I was recently recounting Dave’s lesson to a friend of mine. The social media algorithm had started serving me slideshows about the ‘garden of your mind’. Philosophers believed this ‘garden’ could be either cultivated or else overgrown—wild and feral.

It’s funny, but when I’d seen The Secret Garden in a movie theater in 1993 (and only then), I’d gasped at the first sight of an overgrown wonderland. As is promised by the book’s plot, the garden’s glory is inevitably trimmed back into a “proper English garden,” I said to my friend, “and then I was like, ‘Oh. Y’all did way too much.’”

“Culling. Too much control,” my friend suggested, “too much order.” Ah, yes, it had been the chaos of an ungovernable wilderness—the possibilities!—that had taken my breath away, until an almost totalitarian control had starved the garden into just a glorified lawn.

“I think about this constant expansion and contraction in terms of quantum mechanics,” I continued. “You know probability clouds? It’s like this zen garden. They get forced through a bottleneck, a sort of gate—”

Collapsing wave function,” my friend said in recognition. Yes! Observation, measurement, decision-making, is how we ultimately materialize in the ‘correct’ reality. I don’t know what I actually believe about this for sure, except that, in practice, it’s surely like walking through a Japanese garden.

My friend asked me if I’d seen Dan Cook’s (Spry Fox) blog post about the creative design process—and, more specifically, Dan’s diagram, which illustrates that process. “It looks like a snake that has swallowed some apples,” she advised me, so that I’d be able to pick out the diagram from an Image Search.

one step in the iterative creative process - exploring possibilities and then culling - illustrated by Dan Cook of Spry Fox 2010

Dan Cook 2010

She recommended that I also read the blog.
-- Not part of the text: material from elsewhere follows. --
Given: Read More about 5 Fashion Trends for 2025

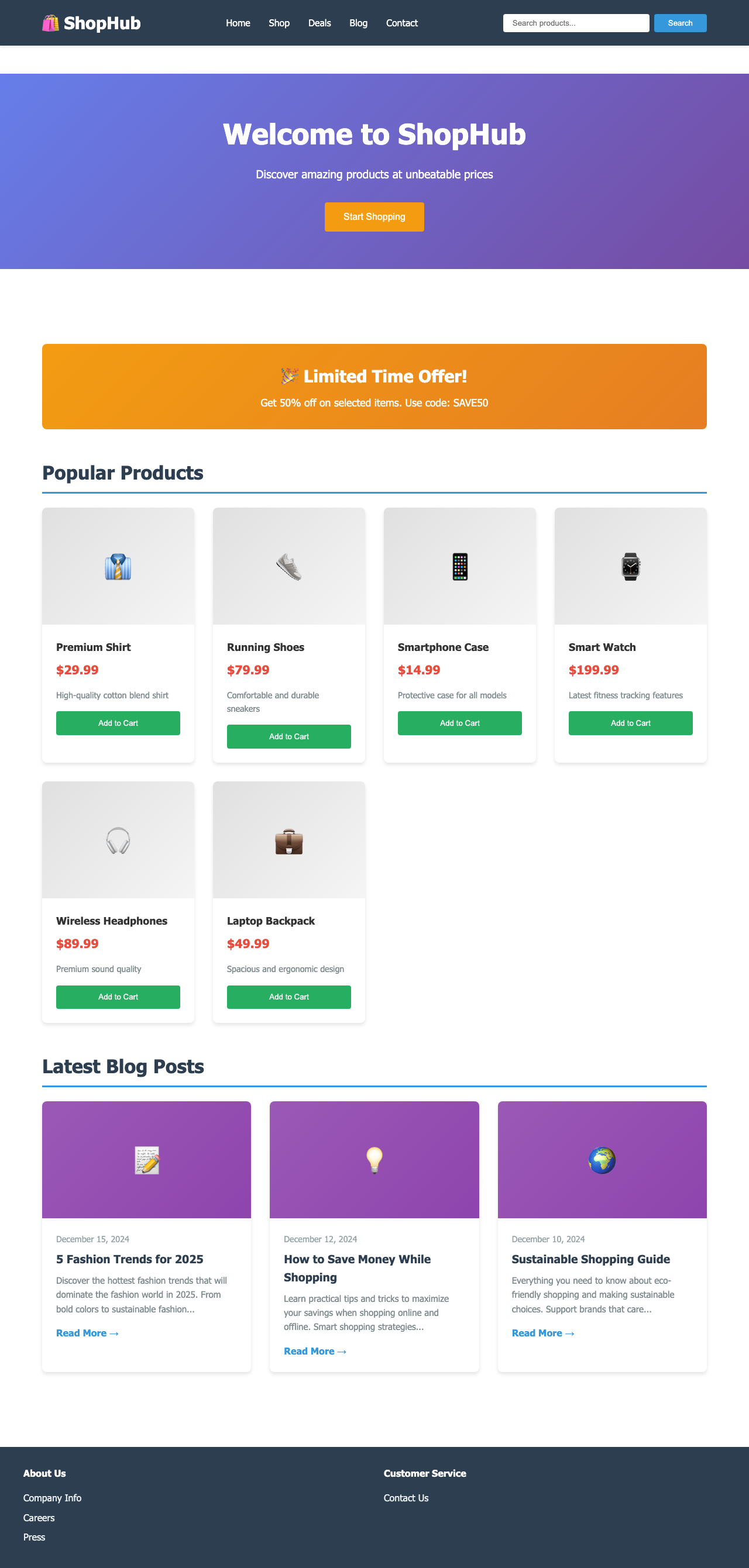Looking at the screenshot, I should pyautogui.click(x=87, y=1332).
I’m finally looking it over, and it really is the practical application of a quantum idea, and maybe a simpler way of understanding parallel thinking, too. Unfortunately I hate decision-making; I hate ‘locking in’ and have since I was a kid. Why not wait for doors to slam themselves shut? It’s a brutal way to live.


That night I had lots of dreams I don’t remember, but they’d culminated in the sight of two coins of equal size being slid together, so that their edges were just touching, and then I realized there was something like a flicker gilding their perimeters, repeating a figure-8 shape.

The sight had caused me to wake up. I opened my eyes and contemplated this. I thought about the cosmic planets aligning like chakras, the long squiggle tracing around the planetary bodies like SkiFree slalom.

syzygy - an alignment of planetary bodies - as illustrated by a rock garden

Oh, sure, I realized, scoffing, everyone already knows that! The caduceus, the double helix, etc. Zzz. Whatever. I went back to sleep.